YOUR INSTRUCTIONS:
Return the lines of the material between the line containing "Image resolution: width=1259" and the line containing "Looking at the screenshot, I should coord(918,1192).", inclusive, copied exactly.
————————
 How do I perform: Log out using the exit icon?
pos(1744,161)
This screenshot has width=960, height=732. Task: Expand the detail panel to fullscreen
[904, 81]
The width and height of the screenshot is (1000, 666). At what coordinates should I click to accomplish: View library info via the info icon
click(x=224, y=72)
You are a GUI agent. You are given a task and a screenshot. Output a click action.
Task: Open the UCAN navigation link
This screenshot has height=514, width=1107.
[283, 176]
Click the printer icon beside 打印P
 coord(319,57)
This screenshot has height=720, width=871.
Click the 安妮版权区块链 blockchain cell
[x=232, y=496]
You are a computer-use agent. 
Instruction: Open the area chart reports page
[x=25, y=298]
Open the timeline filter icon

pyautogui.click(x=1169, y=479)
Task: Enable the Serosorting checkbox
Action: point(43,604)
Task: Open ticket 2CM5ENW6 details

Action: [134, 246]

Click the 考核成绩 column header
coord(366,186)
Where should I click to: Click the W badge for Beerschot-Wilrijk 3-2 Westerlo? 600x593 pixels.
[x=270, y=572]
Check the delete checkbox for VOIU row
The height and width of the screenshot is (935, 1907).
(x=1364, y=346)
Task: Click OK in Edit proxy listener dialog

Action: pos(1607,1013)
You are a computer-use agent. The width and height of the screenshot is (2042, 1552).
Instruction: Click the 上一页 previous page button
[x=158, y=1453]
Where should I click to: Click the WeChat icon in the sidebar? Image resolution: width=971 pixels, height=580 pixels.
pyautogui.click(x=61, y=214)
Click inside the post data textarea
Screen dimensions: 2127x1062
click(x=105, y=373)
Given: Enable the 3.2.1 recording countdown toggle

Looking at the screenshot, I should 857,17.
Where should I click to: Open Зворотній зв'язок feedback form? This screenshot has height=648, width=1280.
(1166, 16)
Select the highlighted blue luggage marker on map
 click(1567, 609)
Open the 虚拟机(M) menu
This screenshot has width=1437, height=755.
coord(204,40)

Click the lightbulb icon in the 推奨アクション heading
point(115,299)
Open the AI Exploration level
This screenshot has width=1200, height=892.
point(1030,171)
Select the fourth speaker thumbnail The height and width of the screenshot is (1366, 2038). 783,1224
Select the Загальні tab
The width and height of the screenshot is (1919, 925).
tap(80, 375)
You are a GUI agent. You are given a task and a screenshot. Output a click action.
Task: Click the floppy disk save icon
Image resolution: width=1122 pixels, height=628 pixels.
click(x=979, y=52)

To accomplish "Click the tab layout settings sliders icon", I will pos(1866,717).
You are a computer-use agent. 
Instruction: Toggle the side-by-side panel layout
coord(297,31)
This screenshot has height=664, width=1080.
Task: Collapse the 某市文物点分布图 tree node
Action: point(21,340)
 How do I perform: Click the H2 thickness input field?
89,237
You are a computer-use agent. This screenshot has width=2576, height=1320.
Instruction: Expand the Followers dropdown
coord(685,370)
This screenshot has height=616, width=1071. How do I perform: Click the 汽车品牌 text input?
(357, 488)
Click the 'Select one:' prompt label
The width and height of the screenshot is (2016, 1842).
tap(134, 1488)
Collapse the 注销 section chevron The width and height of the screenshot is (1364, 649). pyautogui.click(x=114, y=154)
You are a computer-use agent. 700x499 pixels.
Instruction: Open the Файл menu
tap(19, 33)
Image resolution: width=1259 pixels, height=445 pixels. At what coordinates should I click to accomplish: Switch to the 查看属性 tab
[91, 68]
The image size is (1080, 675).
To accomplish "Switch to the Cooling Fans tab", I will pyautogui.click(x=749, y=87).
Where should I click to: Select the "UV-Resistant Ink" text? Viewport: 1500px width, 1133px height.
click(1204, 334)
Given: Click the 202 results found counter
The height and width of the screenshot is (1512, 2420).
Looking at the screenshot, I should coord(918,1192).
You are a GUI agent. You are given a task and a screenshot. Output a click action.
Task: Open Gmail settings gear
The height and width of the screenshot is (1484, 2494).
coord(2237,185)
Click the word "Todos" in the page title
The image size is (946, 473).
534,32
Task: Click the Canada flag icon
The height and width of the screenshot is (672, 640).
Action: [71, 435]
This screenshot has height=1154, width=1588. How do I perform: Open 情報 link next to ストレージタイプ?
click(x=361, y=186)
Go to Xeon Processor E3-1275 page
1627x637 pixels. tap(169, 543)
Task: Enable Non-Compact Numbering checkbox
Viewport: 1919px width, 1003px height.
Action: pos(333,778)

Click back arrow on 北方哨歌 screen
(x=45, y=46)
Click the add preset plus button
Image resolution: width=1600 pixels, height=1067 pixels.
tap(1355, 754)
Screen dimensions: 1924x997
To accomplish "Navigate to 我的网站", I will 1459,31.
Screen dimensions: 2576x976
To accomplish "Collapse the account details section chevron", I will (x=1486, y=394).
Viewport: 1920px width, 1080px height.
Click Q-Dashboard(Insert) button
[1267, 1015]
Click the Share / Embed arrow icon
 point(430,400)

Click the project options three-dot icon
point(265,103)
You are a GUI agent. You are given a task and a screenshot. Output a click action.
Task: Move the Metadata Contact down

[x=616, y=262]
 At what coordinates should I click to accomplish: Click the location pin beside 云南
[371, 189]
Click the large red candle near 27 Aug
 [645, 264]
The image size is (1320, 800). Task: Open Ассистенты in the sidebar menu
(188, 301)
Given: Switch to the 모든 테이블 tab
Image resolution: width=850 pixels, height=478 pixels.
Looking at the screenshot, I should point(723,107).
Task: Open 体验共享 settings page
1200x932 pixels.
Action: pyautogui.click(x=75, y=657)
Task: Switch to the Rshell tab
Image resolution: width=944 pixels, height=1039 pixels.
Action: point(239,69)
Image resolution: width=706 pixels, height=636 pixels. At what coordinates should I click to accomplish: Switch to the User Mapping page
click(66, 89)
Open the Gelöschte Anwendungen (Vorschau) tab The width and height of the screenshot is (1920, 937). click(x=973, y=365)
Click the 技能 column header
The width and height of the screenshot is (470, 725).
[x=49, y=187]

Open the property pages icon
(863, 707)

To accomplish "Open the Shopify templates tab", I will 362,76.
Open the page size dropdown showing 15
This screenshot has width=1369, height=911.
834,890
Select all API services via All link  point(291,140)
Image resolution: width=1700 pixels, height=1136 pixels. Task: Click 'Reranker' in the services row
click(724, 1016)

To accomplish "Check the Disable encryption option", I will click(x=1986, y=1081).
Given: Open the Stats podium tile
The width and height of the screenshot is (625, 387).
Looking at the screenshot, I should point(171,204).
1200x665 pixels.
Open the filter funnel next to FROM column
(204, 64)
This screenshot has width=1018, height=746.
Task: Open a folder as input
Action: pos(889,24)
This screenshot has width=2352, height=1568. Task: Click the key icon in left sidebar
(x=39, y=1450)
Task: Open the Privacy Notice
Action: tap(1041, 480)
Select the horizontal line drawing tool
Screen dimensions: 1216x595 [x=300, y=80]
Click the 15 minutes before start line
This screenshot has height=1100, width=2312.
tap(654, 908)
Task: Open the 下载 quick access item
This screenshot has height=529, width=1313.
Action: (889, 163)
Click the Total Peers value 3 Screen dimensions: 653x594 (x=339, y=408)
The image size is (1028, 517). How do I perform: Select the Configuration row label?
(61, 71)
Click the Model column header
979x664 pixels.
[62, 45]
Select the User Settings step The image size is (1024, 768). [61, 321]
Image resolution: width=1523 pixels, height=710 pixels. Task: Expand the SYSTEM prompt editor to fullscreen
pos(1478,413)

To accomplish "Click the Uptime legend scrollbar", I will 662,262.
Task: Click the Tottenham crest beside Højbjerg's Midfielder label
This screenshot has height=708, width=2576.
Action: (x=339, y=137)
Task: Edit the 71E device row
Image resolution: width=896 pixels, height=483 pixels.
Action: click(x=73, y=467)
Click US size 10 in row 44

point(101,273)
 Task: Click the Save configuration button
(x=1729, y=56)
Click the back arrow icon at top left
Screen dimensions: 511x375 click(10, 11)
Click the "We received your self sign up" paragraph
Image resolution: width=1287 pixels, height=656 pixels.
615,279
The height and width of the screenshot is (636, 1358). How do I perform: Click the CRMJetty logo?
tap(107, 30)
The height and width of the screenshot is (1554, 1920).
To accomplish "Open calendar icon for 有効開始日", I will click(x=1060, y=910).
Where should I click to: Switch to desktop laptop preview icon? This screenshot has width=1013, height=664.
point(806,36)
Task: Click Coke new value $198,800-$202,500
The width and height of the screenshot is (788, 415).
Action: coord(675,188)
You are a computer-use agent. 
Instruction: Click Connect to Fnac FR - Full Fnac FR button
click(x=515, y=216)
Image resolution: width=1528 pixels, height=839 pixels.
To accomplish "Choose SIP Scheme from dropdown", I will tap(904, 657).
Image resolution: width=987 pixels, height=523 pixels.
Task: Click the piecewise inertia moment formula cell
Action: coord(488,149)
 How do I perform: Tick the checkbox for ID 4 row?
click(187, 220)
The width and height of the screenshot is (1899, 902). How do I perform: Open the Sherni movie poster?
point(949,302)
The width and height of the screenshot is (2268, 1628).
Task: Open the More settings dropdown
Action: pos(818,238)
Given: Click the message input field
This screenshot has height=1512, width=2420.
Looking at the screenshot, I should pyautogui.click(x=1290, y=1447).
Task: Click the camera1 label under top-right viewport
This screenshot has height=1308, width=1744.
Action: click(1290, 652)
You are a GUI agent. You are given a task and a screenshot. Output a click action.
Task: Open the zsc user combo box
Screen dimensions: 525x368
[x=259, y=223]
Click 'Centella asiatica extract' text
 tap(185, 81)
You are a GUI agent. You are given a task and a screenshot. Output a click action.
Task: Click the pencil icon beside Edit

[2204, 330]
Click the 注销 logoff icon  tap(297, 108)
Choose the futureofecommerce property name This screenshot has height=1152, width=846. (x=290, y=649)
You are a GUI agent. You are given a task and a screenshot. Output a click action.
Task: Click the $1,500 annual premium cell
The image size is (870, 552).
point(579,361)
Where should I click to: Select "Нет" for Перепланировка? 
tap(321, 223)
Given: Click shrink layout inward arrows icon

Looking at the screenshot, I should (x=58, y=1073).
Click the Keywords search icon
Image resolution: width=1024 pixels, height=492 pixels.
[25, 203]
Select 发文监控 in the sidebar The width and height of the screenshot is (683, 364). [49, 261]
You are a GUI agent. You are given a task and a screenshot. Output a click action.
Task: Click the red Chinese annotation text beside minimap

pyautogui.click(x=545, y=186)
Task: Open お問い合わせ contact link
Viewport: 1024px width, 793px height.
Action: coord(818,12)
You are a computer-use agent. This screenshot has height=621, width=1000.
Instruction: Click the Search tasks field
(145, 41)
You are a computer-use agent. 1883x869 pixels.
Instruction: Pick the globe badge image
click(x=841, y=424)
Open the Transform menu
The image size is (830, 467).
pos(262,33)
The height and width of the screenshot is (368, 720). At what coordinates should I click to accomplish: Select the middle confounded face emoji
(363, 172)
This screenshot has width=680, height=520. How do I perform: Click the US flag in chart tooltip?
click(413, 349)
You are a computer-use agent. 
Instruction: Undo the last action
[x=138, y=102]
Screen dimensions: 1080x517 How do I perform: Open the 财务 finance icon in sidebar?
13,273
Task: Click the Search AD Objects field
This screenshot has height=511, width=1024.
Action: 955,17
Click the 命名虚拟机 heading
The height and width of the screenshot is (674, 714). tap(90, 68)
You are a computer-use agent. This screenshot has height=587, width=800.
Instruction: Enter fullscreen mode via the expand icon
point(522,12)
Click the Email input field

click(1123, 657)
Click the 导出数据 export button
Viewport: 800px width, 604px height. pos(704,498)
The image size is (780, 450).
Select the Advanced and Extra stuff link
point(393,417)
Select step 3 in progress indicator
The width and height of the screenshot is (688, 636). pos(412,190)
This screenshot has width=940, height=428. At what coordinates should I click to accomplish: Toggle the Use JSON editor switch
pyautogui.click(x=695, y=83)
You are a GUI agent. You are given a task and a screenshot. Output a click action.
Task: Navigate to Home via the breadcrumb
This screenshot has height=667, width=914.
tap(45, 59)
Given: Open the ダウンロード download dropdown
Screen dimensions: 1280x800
————————
RESULT:
Image resolution: width=1259 pixels, height=445 pixels. At what coordinates should I click to accomplish: Switch to the 查看属性 tab
[91, 68]
The image size is (1080, 675).
To accomplish "Switch to the Cooling Fans tab", I will pyautogui.click(x=749, y=87).
Where should I click to: Select the "UV-Resistant Ink" text? Viewport: 1500px width, 1133px height.
click(1204, 334)
Given: Click the 202 results found counter
The height and width of the screenshot is (1512, 2420).
Looking at the screenshot, I should coord(918,1192).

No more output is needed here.